|
I'm not an expert, and it sounds like you are, so I appreciate your feedback here: what do you even mean by a consistent state? even in theory a person initiating a new additional record in Auckland, New Zealand at the same time somebody iniatiates a change in Gibraltar or London (which are antipodal to the former[1]) 66 milliseconds away, cannot have a confirmation in less than 120 milliseconds, right? So do you just wait for that before declaring 'consistency'? Do you literally add 120 milliseconds to each and every request? (And this is assuming you have a damned good solution to the two generals problem)? I mean suppose the database tracks something as simple as: number of web page hits. It's a counter. You now distribute it, and have a stochastic process of counter hits between 0 and 5 per second in your largest cities, distributed throughout the world. How can that database ever be consistent? If there are ten new records per second in New Zealand and ten records per second in the UK, and they potentially depend on each other in some way, are you going to just make everyone wait until everything has been committed and confirmed to be consistent? Or is "a foolish consistency the hobgoblin of little minds", and you really can accept out-of-date data and deal with merging conflicts later? I just don't understand why we would expect consistency to rank up there, when we deal with a worldwide real-time system where the difference between getting served by a local database in 40 milliesconds and one far away in 250 milliseconds is both staggering, and incredibly noticeable. why be consistent? what is consistence? [1] http://www.findlatitudeandlongitude.com/antipode-map/ |
Yap, you have to add all the delay until you get confirmation from the members of the cluster that the write was written. And you have to have linearizability, so that anyone reading after that (and one can argue what 'that' and where 'that' is) will now see the new state. If one of the members has failed you could potentially be stuck forever waiting. Now you also have to make sure how cluster membership and connectivity is defines and what are the possible state and transition during membership change, coupled with network partitions, coupled with hardware failures.

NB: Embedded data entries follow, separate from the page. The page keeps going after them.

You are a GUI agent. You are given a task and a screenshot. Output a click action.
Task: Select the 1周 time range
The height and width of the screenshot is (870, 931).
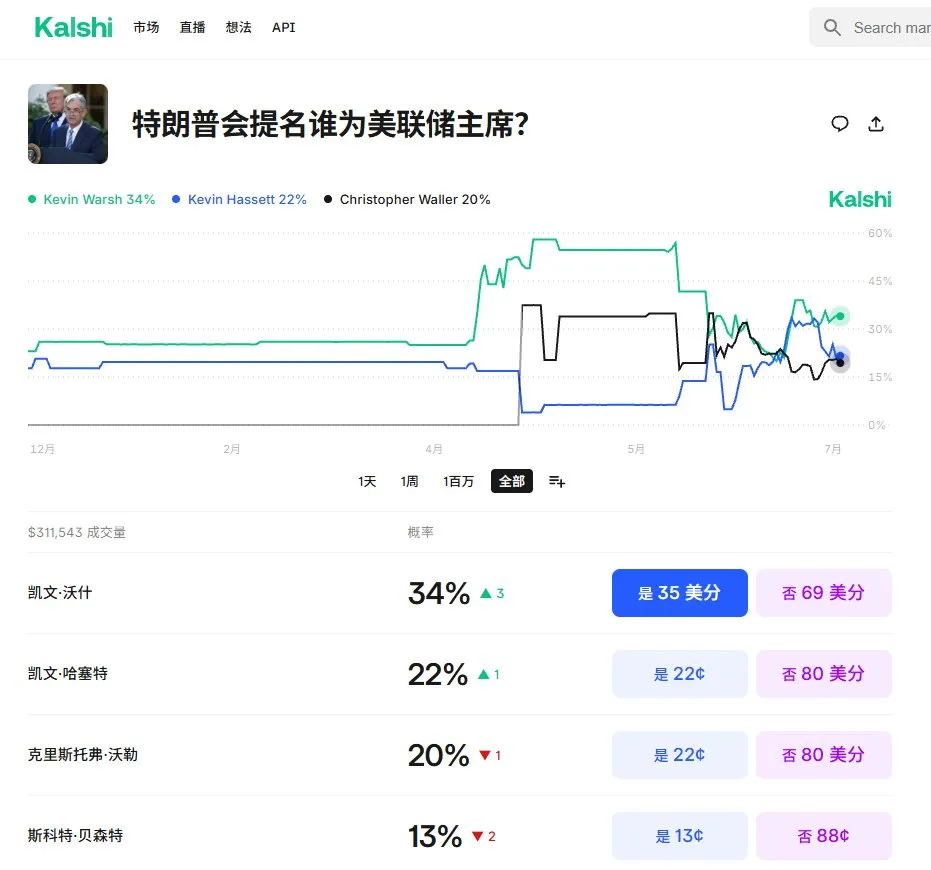409,481
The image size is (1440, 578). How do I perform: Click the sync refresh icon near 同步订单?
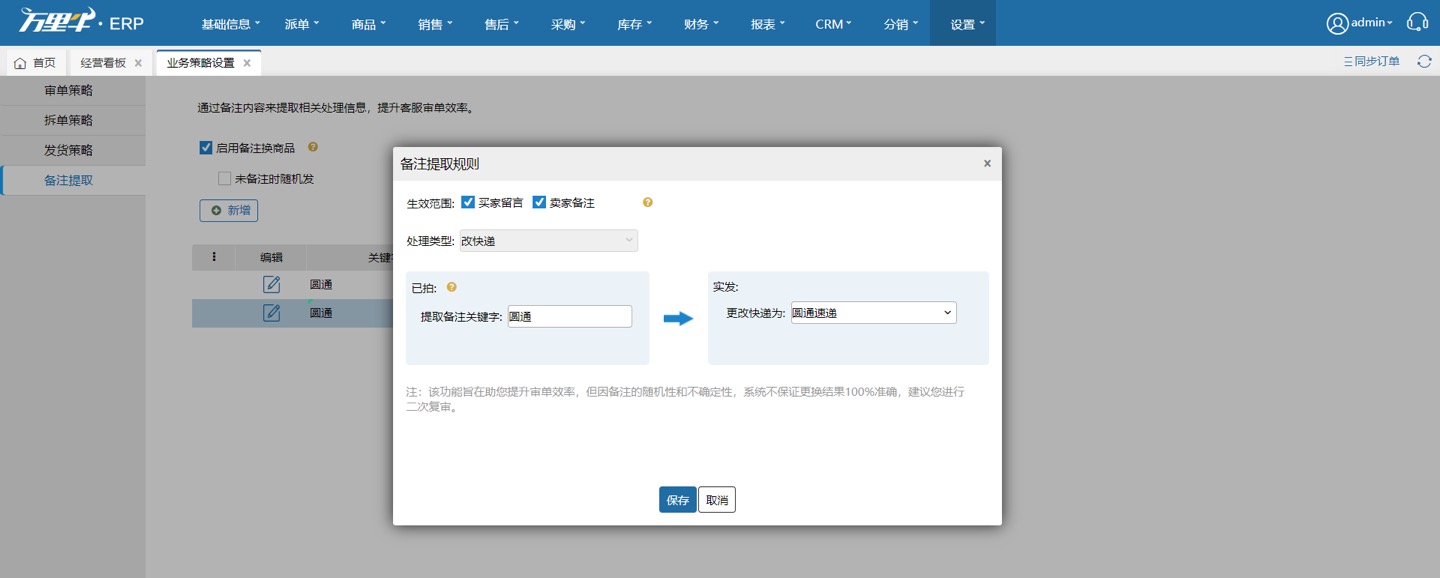point(1424,60)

In other words you are fighting against the laws of physics. It is expensive and hard to do.
In case of the counters, one should ask is it worth it. Or is an CRDT based counter (that will eventually converge) good enough.
Even banks are eventually consistent. They choose to be available first. So you can withdraw $100 in New Zeland and then $100 in New York with a short period of time even if you only have $100 in your account. Inconsistency is handled later when you get a letter that your account is overdrawn.